Study population and enrolment procedures
This multicentre study is carried out by family practitioners and other specialists who refer patients to the same reference centre for undertaking BMD. The criteria for referral follow the recommendations of the WHO of not performing a population screening but to select cases among those of greatest risk of having osteoporosis and subsequent osteoporotic fractures or the follow up and control of patients already receiving treatment.
The FRIDEX cohort (Factors of fracture risk and central bone densitometry). This cohort is constituted of men and women referred by general practitioners and specialists for undergoing central bone densitometry by Dual-energy X-ray absorptiometry (DXA) for the initial study of osteoporosis or treatment follow up, who accept to answer an extensive questionnaire on risk factors (RF) for osteoporotic fracture (family history of osteoporosis and hip fracture, clinical risk factors and lifestyle habits related to diet and toxic substances) [see Table 1]. This cohort was initiated in 1999 at the Bone Densitometry Unit of the Department of Nuclear Medicine of the University Hospital Vall d'Hebrón in Barcelona and at the end of 2009 had included 25,783 persons of both genders who had undergone a total of 41,849 DXA and questionnaires on RFs.
Table 1.
Total | Men | Women | ||
---|---|---|---|---|
Cases | 25,783 | 2,349 | 23,434 | |
N (SD) | N (SD) | N (SD) | ||
Age | 61.2 (10.2) | 65.0 (10.8) | 60.8 (10.1) | |
Weight | 68.1 (12.2) | 75.3 (13.3) | 67.4 (11.9) | |
Height | 155.6 (7.4) | 165.7 (7.2) | 154.6 (7.4) | |
N (%) | N (%) | N (%) | ||
Parental Osteoporosis or Fracture | Yes | 4,220 (16.4%) | 153 (6.5%) | 4,067 (17.4%) |
No | 21,524 (83.6%) | 2,192 (93.5%) | 19,332 (82.6%) | |
Parental Hip Fracture | Yes | 166 (6.3%) | 10 (2.6%) | 156 (6.9%) |
No | 2,462 (93.7%) | 372 (97.4%) | 2,090 (93.1%) | |
Previous Fractures | Yes | 6,865 (26.6%) | 837 (35.6%) | 6,028 (25.7%) |
No | 18,918 (73.4%) | 1,512 (64.4%) | 17,406 (74.3%) | |
Current Prescriptions | Yes | 13,928 (54.0%) | 1,048 (44.6%) | 12,880 (55.0%) |
No | 11,855 (46.0%) | 1,301 (55.4%) | 10,554 (45.0%) |
Since the beginning of the study verbal informed consent to participate in the cohort was obtained from all the patients and an extensive questionnaire on clinical risk factors was carried out.

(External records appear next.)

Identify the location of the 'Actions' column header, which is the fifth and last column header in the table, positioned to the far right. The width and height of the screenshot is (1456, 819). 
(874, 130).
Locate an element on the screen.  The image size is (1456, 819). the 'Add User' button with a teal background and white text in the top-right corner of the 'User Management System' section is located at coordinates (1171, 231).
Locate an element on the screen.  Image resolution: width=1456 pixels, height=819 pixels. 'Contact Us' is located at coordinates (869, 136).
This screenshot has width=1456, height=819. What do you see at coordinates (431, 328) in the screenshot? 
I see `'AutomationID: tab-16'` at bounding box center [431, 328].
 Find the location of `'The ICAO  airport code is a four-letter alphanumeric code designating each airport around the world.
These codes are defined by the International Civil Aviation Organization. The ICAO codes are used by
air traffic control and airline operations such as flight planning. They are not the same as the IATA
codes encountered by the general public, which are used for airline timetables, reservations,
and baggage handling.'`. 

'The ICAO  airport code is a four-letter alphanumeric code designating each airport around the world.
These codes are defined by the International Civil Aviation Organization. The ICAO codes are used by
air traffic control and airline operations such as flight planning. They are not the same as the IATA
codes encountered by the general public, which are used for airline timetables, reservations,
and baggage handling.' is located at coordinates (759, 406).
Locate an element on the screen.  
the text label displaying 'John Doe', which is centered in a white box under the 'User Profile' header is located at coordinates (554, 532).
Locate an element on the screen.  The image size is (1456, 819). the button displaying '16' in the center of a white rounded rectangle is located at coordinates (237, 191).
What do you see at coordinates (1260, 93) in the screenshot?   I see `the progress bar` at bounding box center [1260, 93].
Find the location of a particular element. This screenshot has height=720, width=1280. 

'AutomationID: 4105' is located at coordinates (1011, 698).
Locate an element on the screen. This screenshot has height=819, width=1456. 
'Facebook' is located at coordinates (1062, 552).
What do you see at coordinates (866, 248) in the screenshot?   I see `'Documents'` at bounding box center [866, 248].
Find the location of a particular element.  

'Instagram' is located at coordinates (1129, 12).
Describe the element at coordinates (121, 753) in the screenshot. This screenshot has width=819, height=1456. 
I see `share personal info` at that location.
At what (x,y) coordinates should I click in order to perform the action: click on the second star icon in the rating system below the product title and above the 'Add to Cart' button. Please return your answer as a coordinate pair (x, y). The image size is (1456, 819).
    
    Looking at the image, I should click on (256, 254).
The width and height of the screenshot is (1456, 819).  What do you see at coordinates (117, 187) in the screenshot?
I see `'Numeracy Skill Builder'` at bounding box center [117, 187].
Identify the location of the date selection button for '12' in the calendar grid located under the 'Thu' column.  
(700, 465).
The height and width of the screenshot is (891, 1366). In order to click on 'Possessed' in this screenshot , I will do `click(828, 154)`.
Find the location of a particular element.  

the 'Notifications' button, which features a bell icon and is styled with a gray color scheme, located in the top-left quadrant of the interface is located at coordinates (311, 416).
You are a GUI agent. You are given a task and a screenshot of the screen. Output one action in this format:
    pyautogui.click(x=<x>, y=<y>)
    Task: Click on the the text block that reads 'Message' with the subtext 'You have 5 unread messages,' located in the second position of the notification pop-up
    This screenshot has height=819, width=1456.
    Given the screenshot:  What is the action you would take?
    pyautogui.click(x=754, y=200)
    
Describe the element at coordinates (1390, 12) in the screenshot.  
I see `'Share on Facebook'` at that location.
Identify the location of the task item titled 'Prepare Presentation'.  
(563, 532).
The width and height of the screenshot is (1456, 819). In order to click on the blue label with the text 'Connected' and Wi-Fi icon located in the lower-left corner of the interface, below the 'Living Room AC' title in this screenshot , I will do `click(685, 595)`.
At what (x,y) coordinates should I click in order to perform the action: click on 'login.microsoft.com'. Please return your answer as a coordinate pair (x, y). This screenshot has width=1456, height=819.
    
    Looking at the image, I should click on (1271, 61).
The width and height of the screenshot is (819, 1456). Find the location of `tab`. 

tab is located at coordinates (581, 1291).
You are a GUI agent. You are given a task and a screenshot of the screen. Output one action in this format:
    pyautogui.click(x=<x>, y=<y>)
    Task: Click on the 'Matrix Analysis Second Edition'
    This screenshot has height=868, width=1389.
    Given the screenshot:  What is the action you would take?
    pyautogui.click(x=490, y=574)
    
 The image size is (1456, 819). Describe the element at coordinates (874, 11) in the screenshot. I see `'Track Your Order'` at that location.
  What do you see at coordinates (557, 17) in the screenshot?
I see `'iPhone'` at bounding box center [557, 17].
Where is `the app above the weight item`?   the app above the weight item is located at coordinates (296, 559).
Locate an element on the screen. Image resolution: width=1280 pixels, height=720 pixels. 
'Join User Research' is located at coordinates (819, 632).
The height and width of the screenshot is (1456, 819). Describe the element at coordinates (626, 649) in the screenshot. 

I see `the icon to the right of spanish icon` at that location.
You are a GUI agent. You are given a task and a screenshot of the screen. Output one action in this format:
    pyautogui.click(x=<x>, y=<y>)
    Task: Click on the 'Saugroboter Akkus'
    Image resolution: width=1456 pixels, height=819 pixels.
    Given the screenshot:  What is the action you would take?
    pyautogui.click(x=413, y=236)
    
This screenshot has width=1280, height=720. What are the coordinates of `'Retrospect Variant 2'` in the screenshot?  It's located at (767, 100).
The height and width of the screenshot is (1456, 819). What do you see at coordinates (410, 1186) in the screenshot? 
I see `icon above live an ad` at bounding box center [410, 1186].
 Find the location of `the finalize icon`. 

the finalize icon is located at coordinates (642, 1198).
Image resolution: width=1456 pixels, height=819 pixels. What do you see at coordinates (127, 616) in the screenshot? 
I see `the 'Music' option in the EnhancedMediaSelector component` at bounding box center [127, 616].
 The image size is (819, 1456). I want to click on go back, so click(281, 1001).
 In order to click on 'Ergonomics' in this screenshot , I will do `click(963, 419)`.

The data collected is stored in a specific database (DB) for this cohort.
Informed consent to participate is requested in the reference centre and a questionnaire on risk factors (QRF) for osteoporotic fractures is given during the visit and anthropometric parameters are determined. Ten years after the first QRF and DXA the patients are asked to answer a phone survey (See additional file 1) to know the evolution of the study variables and outcomes (fragility fractures).
Study population
Urban setting. Primary care (PC), extrahospitalary (E) and hospital specialties (H).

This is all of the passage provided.